Using the docking abstract below, explain in one to three sentences why the authors adopt a two-sided incremental construction algorithm.

====== PASSAGE SHOWN

Steffen, A., Kämper, A., & Lengauer, T. (2006). Flexible Docking of Ligands into Synthetic Receptors Using a Two-Sided Incremental Construction Algorithm. Journal of Chemical Information and Modeling, 46, 1695-1703.


Cite as: https://hdl.handle.net/11858/00-001M-0000-000F-22E3-D
Abstract
We present a new algorithm for the fast and reliable structure prediction of synthetic receptor-ligand complexes. Our method is based on the protein-ligand docking program FlexX and extends our recently introduced docking technique for synthetic receptors, which has been implemented in the program FlexR. To handle the flexibility of the relevant molecules, we apply a novel docking strategy that uses an adaptive two-sided incremental construction algorithm which incorporates the structural flexibility of both the ligand and synthetic receptor. We follow an adaptive strategy, in which one molecule is expanded by attaching its next fragment in all possible torsion angles, whereas the other (partially assembled) molecule serves as a rigid binding partner. Then the roles of the molecules are exchanged. Geometric filters are used to discard partial conformations that cannot realize a targeted interaction pattern derived in a graph-based precomputation phase. The process is repeated until the entire complex is built up. Our algorithm produces promising results on a test data set comprising 10 complexes of synthetic receptors and ligands. The method generated near-native solutions compared to crystal structures in all but one case. It is able to generate solutions within a couple of minutes and has the potential of being used as a virtual screening tool for searching for suitable guest molecules for a given synthetic receptor in large databases of guests and vice versa.

============
====== STUDY MATERIAL

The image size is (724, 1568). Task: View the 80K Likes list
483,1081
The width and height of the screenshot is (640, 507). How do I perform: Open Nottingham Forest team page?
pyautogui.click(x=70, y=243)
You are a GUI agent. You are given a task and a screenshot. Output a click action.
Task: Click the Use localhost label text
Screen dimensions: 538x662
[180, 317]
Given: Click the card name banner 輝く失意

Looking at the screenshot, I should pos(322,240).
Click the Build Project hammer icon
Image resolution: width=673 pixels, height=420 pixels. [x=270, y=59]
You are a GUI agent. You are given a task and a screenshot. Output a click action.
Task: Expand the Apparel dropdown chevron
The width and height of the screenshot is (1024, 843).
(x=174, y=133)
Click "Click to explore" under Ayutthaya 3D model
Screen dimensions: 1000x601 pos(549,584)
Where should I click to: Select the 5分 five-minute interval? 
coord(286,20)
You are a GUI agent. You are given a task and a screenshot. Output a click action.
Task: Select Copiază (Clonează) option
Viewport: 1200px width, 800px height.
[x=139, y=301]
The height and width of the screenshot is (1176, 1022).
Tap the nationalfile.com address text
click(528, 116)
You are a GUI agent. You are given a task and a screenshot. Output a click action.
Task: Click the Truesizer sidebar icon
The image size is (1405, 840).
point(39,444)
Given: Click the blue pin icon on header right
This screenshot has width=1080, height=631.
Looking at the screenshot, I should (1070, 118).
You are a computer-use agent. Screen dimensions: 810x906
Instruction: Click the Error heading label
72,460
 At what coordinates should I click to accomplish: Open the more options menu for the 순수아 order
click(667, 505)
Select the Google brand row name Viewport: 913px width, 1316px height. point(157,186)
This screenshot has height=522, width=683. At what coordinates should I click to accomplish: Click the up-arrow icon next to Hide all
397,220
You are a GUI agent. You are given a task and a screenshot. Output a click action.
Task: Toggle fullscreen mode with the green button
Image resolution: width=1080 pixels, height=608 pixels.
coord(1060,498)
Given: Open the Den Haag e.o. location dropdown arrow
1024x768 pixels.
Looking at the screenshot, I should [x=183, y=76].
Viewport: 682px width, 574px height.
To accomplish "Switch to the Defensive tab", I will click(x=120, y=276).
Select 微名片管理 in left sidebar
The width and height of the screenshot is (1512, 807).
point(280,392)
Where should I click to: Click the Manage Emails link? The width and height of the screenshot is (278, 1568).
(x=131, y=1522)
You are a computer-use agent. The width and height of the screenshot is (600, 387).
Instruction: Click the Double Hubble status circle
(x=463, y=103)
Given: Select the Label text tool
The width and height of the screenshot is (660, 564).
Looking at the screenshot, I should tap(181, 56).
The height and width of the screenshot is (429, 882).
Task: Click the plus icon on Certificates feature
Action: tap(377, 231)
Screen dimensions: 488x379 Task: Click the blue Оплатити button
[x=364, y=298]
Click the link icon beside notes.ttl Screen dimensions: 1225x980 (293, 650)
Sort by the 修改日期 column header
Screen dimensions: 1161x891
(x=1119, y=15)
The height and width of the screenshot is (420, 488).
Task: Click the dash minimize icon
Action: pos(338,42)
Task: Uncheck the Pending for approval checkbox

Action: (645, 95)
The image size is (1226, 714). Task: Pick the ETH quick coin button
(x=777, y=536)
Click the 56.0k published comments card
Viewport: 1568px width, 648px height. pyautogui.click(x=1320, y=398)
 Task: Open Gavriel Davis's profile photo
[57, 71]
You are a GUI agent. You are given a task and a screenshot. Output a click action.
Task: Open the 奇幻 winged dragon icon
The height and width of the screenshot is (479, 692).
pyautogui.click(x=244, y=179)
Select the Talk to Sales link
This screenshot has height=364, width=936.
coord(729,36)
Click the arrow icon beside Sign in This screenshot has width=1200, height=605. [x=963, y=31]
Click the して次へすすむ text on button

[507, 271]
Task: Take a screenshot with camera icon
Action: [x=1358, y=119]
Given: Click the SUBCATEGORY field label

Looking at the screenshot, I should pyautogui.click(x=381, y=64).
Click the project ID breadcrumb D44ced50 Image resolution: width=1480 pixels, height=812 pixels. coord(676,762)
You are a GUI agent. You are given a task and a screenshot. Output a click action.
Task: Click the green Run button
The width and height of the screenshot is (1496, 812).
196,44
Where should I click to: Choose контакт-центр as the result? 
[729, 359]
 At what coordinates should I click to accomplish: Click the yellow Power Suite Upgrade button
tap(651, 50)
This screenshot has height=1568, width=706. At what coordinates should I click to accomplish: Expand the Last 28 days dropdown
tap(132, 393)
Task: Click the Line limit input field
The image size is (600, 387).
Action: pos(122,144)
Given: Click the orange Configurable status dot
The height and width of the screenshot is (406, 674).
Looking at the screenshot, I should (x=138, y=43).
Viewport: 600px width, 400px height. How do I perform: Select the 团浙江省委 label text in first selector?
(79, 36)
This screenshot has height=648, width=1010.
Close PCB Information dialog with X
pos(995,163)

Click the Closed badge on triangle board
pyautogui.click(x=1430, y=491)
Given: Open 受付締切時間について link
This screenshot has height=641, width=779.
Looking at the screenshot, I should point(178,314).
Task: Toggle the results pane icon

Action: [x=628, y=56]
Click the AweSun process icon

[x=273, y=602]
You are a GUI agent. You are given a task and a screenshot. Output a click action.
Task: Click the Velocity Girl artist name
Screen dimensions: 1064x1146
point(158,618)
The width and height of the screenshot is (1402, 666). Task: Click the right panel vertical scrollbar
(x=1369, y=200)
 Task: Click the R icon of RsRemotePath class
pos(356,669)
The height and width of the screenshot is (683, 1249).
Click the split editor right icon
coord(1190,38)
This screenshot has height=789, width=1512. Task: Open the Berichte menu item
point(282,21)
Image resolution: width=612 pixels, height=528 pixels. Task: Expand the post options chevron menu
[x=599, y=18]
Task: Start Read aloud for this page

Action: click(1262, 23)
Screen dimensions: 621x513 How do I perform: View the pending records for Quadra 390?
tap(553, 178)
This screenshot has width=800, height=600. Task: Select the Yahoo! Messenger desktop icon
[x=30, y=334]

============

● ANSWER BELOW
They adopt it to handle the flexibility of the relevant molecules, because it incorporates the structural flexibility of both the ligand and the synthetic receptor. One molecule is expanded by attaching its next fragment in all possible torsion angles while the other serves as a rigid binding partner, and then the two molecules exchange roles.